Thursday 26 April 2012

Tuesday 24 April 2012

Hope

Hope is the thing with feathers
That perches in the soul,
And sings the tune--without the words,
And never stops at all,

And sweetest in the gale is heard;
And sore must be the storm
That could abash the little bird
That kept so many warm.
I've heard it in the chillest land,
And on the strangest sea;
Yet, never, in extremity,
It asked a crumb of me.

~ Emily Dickinson

This is a favourite poem of mine. Mainly because I wish I could have written it myself (I may have fooled some of you as you started reading and didn't see the 'Emily Dickinson' at the end!) but also because it reminds me of this bible verse...

"In his great mercy he has given us new birth into a living hope through the resurrection of Jesus Christ from the dead." ~ 1 Peter 1:3b

And then this one...

"Faith is being sure of what we hope for, certain of what we cannot see." ~ Hebrews 11:1 (I know a song for that one!)

And it's true. Hope is that little constant, quiet thing that frequently goes completely unnoticed. Often people underestimate it. But if there is even the slightest hope of something, then with God that hope is like dynamite. It can blow this world apart.

xo

p.s. A prayer request for a dear friend who is really struggling with some pretty intense stuff at the moment, that I will have the right words to say. Thanks :)


Sunday 22 April 2012

When 'Maybe' means 'No'.

I often find myself in situations where I'm skirting around what I actually want to say. I don't want to hurt feelings, or tread on toes, or become prey to judgement, so I just sit on the fence. 'Maybe' seems like the safest option. Going along with things seems easier than standing out and risking causing a stir.

Sometimes, however, my 'maybe' causes more hurt than I anticipate. It hurts those who I insult by deeming them not able to handle the truth. It hurts those who I tag along for the ride by not telling them where I'm actually going. It hurts those who continue in their sin because I didn't have the conviction to show them otherwise.

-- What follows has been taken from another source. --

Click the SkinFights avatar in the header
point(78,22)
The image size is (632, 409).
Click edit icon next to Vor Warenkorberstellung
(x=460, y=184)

It hurts the God that made me and loves me, when I can't find the gumption to say

'No'

Tuesday 17 April 2012

For the moments...

For the moments when the sun dances on my cheeks and plays with my hair,
When the tea has gone cold because life is too much fun,
When the hum of the sewing machine stirs creativity in my bones,
When the smell of musty books and the strum of guitars is enough,
I want you to be there.

For the moments when the rain drizzles down the pain rubbing salt into the wounds, 
When the ache in my chest threatens to overwhelm me,
When the tap-tap of the keyboard is the releasing of my mind,
When the birds lullaby my dreams and flowers soften my heart,
I want you to be there.

For the moments when the world is big but I am oh so small,
When the money is short but our laughs are long,
When the weather is poor but our hearts are rich,
When the sky is dark but our eyes are bright,
I want you to be there.

For the moments when the chances are slim but our smiles are wide,
When the burden is weighty but you are the light,
When the world is shallow but your love is deep,
When the reality of my imperfection is eclipsed by your gift of grace,
I want you to be there.

When all of me is longing for all of you,
I need you to be there.

Saturday 14 April 2012

While I sit

While I sit
I sip
my tea
and reality
overlooks me.


While I sit
I sip
my tea
and serenity
overwhelms me.


While I sit
I sip
my tea
and your mercy
covers me.


While I sit
I sip
my tea
and your love
completes me.


While I sit
I sip
my tea
and smile.


Have a blessed day <3

Friday 13 April 2012

Restless

For anyone that knows me well, you'll know that I'm pretty into Switchfoot, along with my gorgeous friends.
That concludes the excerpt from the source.